Reinforcement Learning Applications in Autonomous Decision Making Systems
Reinforcement Learning Applications in Autonomous Decision Making Systems
Mrs.G.Bruhaspathi¹, Thadisina Swetha²
¹Assistant Professor, Department of Computer Science and Engineering, St. Martin’s Engineering College,
Hyderabad, India bruhaspathigudi@gmail.com
²Student, Department of Computer Science and Engineering, St. Martin’s Engineering College, Hyderabad, India
swethareddythadisina2@gmail.com
.ABSTRACT:Reinforcement Learning has become a key technique for enabling autonomous decision-making systems to operate intelligently in complex and uncertain environments. Unlike traditional programming approaches, RL allows agents to learn optimal behaviours through continuous interaction with their surroundings by maximizing cumulative rewards. This makes it highly suitable for applications such as robotics, autonomous vehicles, industrial automation, healthcare decision support, and smart city systems, where real-time and adaptive decision-making is essential. In RL, an agent observes the state of the environment, takes actions, and receives feedback in the form of rewards or penalties, which guide future decisions. Advanced methods such as Q-learning, Policy Gradient methods, and Deep Reinforcement Learning (DRL) combine neural networks with RL to handle high-dimensional data and dynamic environments. These approaches enable systems to improve performance over time, adapt to changing conditions, and make efficient decisions without explicit human intervention.Despite its advantages, RL faces several challenges, including high computational cost, slow convergence, safety concerns, and the need for large amounts of training data.

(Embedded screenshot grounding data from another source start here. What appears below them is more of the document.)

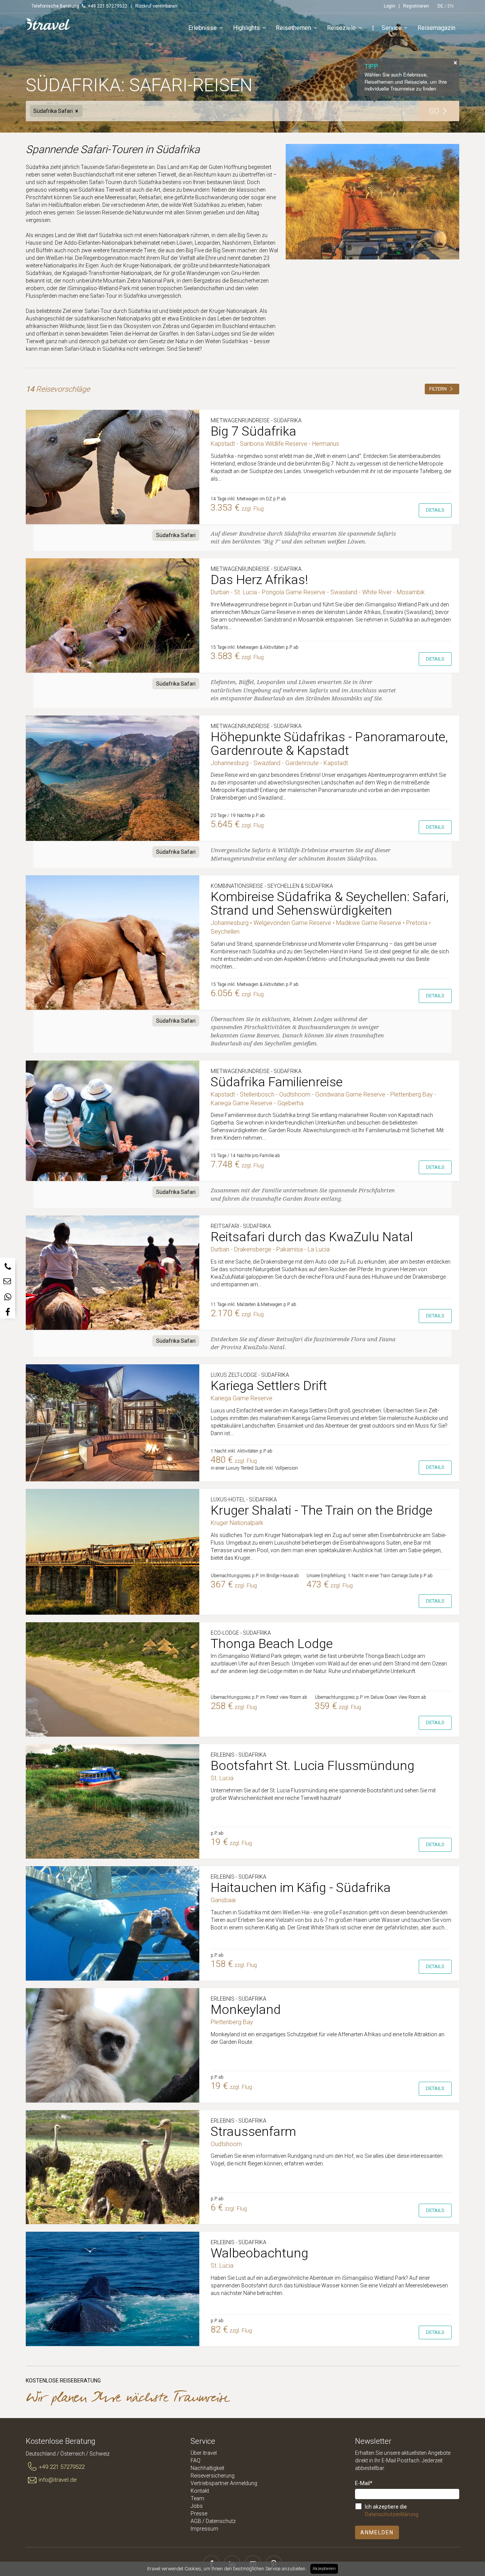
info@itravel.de (58, 2479)
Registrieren (416, 6)
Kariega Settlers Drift (269, 1385)
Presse (199, 2513)
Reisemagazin (436, 27)
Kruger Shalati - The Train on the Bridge (321, 1510)
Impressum (204, 2529)
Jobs (197, 2506)
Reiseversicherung (213, 2476)
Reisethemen (293, 27)
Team (197, 2498)
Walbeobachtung (259, 2252)
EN (450, 6)
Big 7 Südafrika (253, 431)
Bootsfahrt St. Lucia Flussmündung (313, 1765)
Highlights (246, 27)
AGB (196, 2521)
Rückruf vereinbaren (156, 6)
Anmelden (377, 2532)
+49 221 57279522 (61, 2467)
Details (435, 510)
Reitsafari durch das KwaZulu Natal (312, 1236)
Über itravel (204, 2453)
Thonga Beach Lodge (272, 1643)
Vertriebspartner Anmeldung (224, 2483)
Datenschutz (221, 2521)
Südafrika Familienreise (277, 1081)
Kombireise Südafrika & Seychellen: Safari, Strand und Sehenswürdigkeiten (330, 903)
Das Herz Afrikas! (259, 579)
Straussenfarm (253, 2131)
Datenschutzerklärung (391, 2514)
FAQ (195, 2460)
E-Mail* (363, 2483)
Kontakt (200, 2491)
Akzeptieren (324, 2568)
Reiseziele (341, 27)
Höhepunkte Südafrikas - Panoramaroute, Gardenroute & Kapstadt (329, 743)
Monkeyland (246, 2009)
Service (392, 27)
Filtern (438, 389)
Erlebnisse (202, 27)
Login (389, 6)
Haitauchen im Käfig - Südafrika (301, 1887)
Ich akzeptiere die (391, 2510)
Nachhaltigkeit (207, 2468)
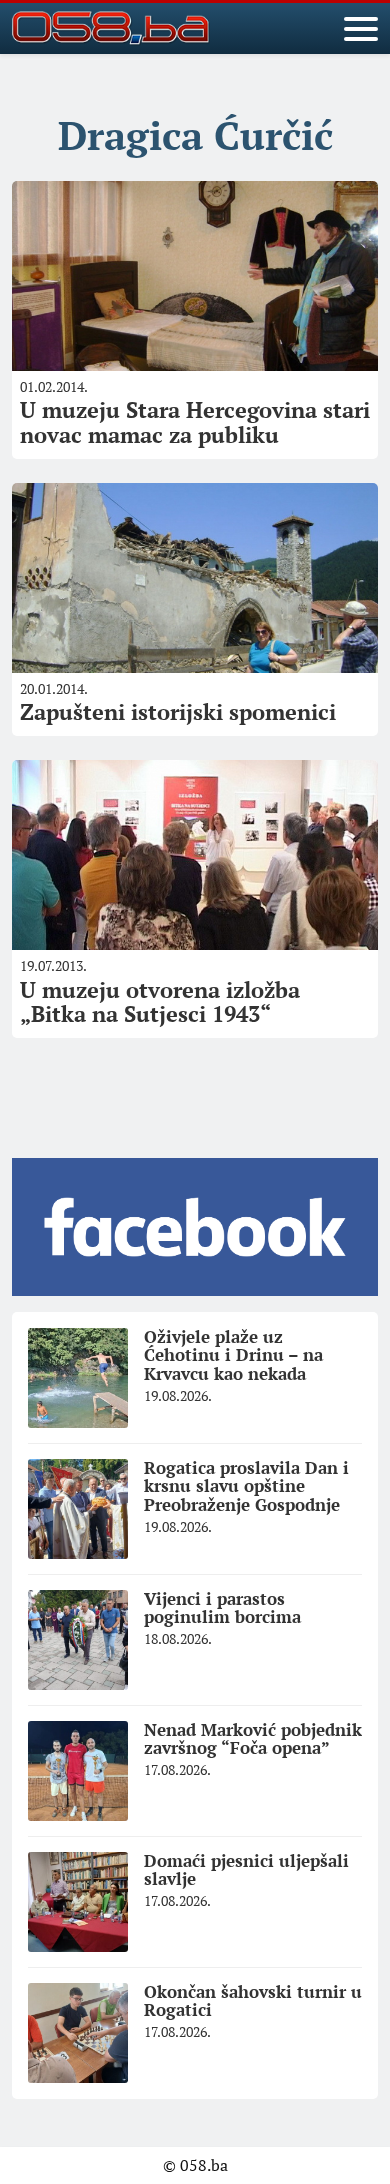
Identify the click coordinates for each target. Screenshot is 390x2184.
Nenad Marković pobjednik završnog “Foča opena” (253, 1739)
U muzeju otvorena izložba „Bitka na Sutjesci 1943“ (160, 1001)
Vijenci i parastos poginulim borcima (222, 1608)
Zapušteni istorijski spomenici (178, 711)
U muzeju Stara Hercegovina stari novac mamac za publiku (195, 421)
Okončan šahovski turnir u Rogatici (253, 2001)
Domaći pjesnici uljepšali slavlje (246, 1870)
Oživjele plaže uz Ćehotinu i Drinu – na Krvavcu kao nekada (233, 1355)
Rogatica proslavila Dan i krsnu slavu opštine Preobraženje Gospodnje (246, 1486)
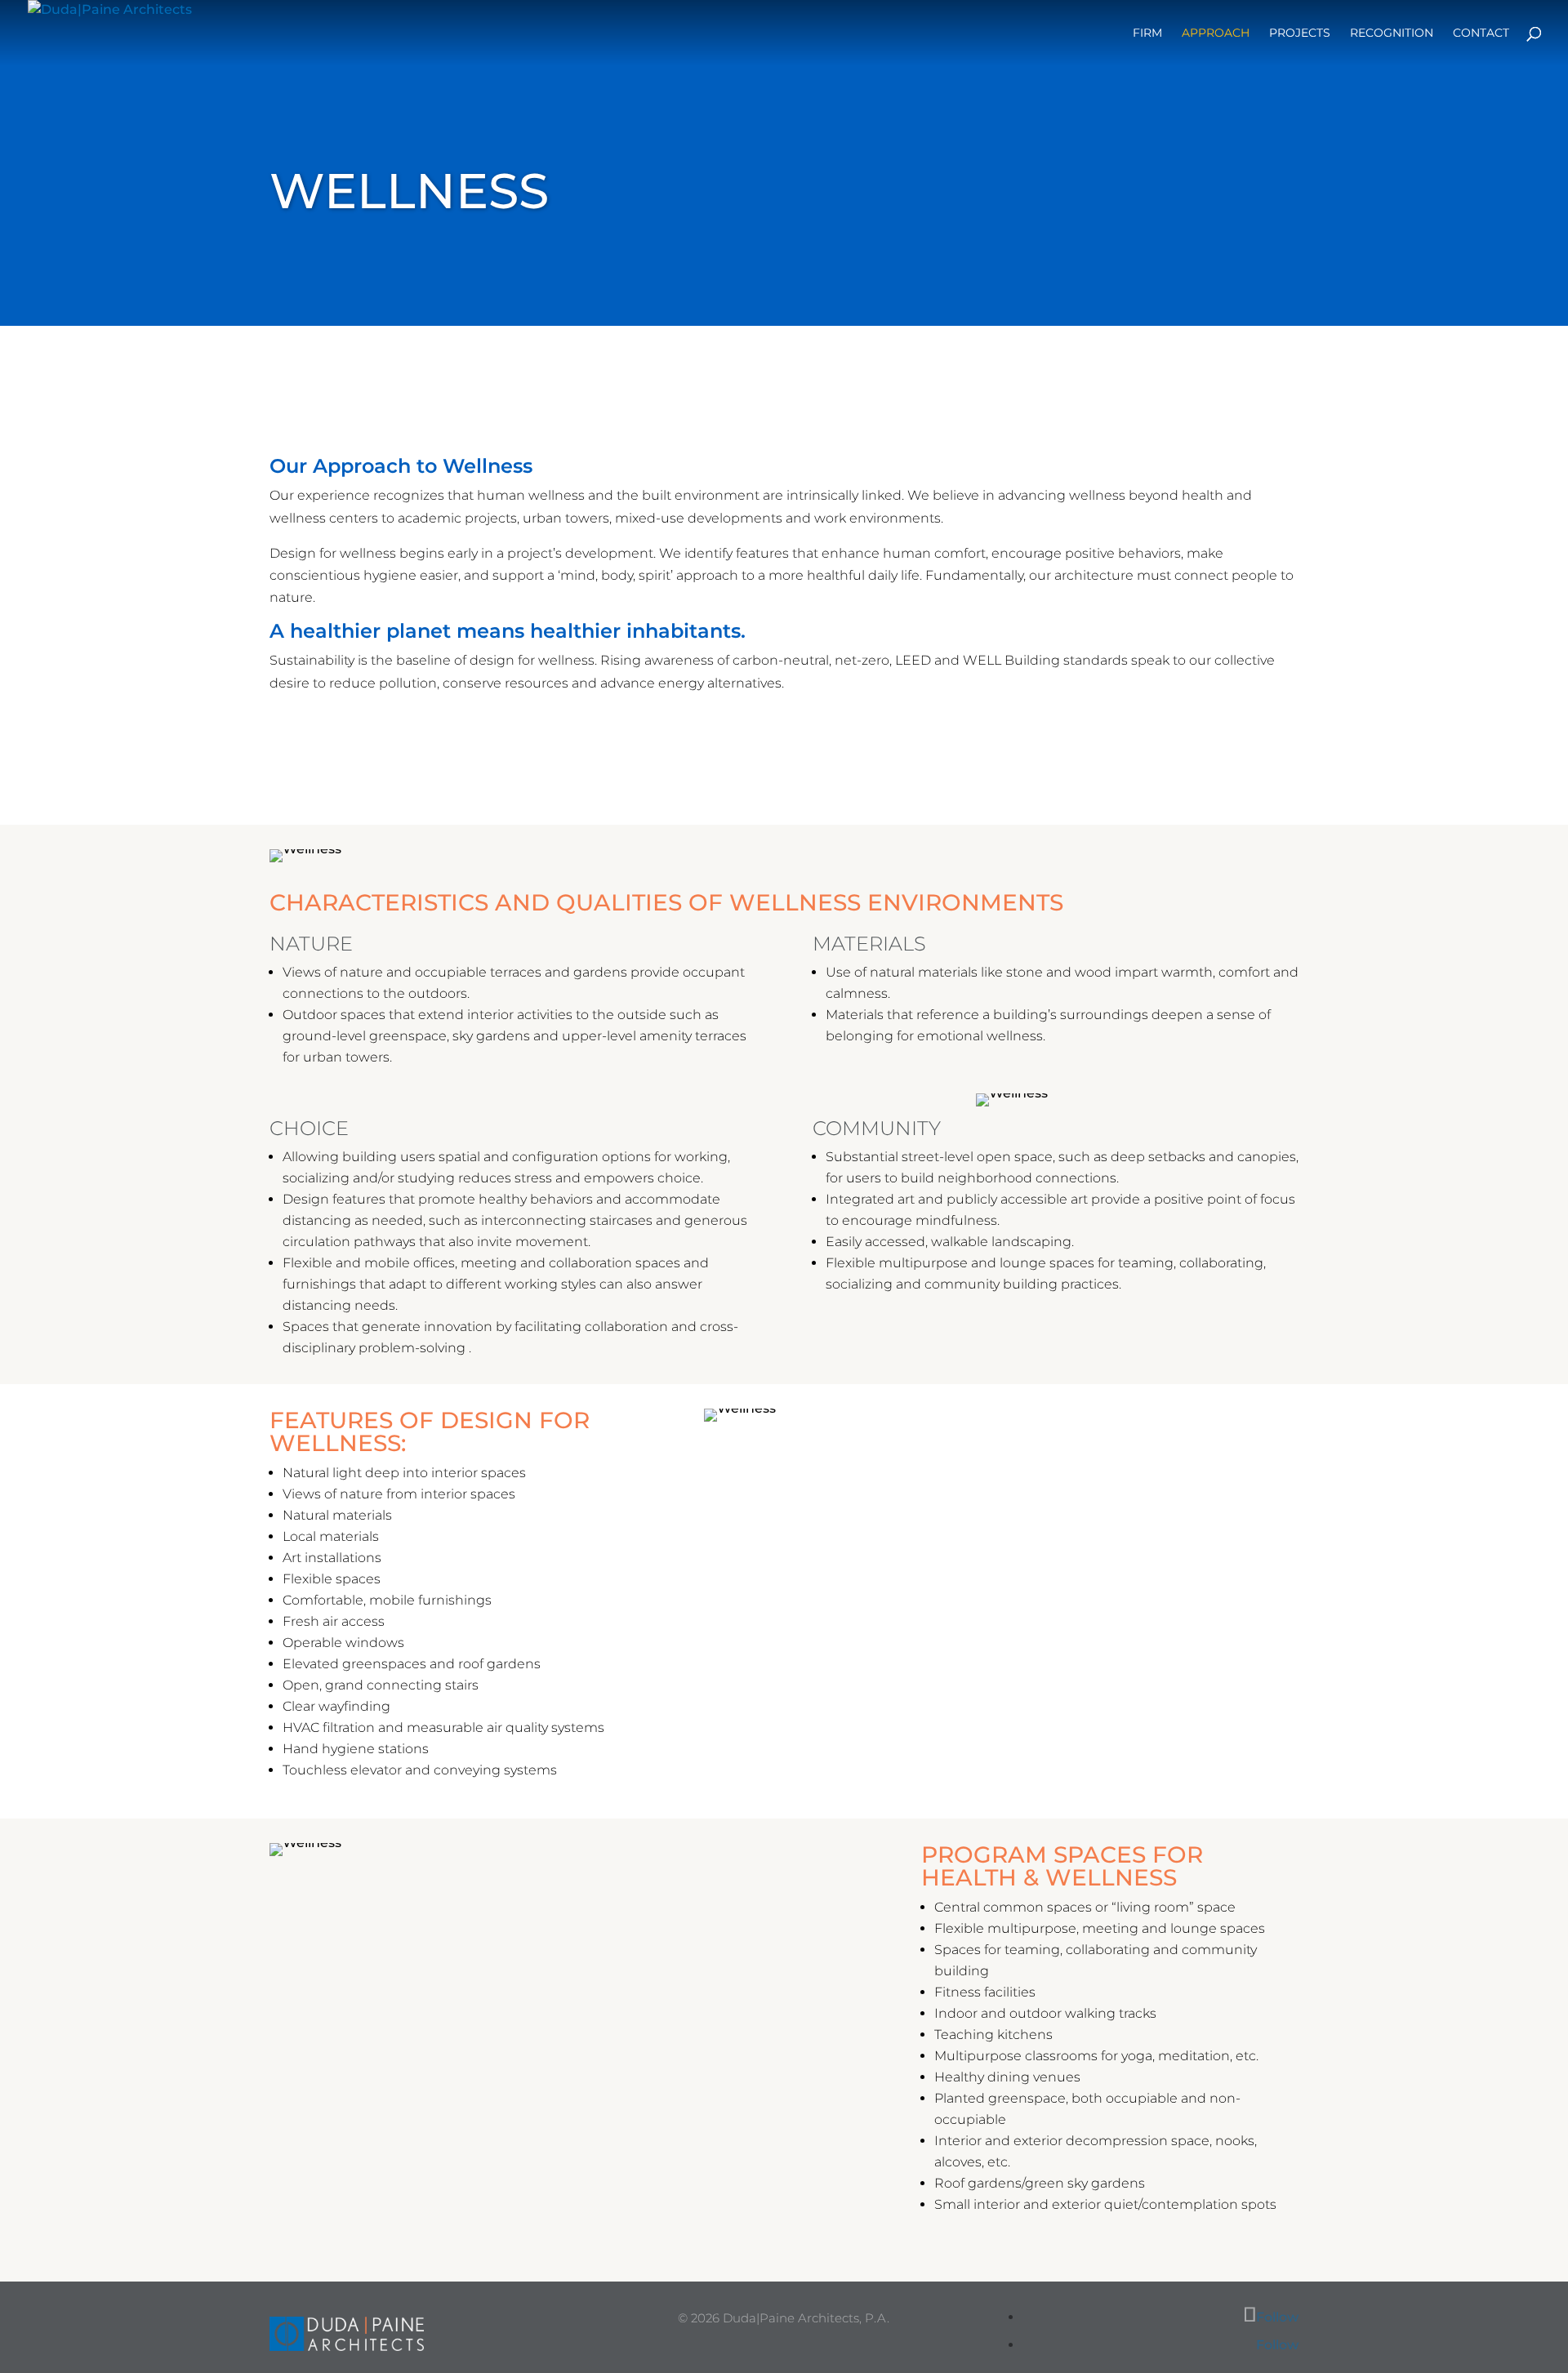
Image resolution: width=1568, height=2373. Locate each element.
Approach (1216, 33)
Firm (1147, 33)
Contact (1481, 33)
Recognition (1391, 33)
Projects (1299, 33)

Recent research focuses on improving sample efficiency, ensuring safe exploration, and integrating RL with other techniques like supervised and unsupervised learning. Overall, the application of reinforcement learning in autonomous decision-making systems offers significant potential to enhance intelligence, adaptability, and automation across a wide range of real-world domains.Keywords: Reinforcement learning, Autonomous Systems, Decision Making, Deep Reinforcement Learning, Artificial Intelligence, Optimization, Adaptive Systems, Robotics, Smart Systems.